Return each line of the listing below that contains the word "dimensions". Match upper and lower case.
=== GIVEN ENTRIES ===
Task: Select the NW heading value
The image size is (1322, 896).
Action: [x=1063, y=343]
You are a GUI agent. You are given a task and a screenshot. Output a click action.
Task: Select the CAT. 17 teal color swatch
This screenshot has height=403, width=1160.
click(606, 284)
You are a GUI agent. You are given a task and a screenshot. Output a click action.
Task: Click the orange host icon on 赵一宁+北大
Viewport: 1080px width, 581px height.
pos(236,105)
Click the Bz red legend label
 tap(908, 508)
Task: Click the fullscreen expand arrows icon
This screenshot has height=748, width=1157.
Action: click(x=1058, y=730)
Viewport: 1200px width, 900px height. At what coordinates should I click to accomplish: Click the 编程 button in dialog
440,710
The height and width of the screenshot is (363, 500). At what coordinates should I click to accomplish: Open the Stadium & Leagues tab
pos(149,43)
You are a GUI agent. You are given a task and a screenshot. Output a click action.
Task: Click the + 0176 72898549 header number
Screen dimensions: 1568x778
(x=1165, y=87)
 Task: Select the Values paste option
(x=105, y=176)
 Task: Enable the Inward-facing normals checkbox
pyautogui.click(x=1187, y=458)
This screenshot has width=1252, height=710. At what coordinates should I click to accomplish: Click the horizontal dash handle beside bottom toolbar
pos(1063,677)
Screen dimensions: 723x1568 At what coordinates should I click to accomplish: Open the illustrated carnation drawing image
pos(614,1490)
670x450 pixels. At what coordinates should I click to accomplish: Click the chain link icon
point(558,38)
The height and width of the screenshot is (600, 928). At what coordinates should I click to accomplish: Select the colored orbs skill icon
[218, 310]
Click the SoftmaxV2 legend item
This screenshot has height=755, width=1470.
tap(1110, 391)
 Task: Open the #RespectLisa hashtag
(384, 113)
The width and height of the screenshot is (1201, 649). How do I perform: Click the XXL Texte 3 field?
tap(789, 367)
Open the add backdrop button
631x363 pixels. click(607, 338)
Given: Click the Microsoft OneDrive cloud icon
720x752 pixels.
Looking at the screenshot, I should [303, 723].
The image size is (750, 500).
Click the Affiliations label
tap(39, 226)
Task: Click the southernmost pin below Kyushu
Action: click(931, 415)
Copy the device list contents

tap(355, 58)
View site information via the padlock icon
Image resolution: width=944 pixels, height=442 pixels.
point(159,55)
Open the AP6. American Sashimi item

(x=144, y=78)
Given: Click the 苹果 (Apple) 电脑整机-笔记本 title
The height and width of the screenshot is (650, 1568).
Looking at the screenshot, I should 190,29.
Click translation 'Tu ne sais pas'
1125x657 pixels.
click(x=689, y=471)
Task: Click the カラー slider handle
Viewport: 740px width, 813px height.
===
- [RESPONSE TO THE EXERCISE]:
Screen dimensions: 1568x778
Screen dimensions: 723x1568 At what coordinates should I click to accomplish: Open the illustrated carnation drawing image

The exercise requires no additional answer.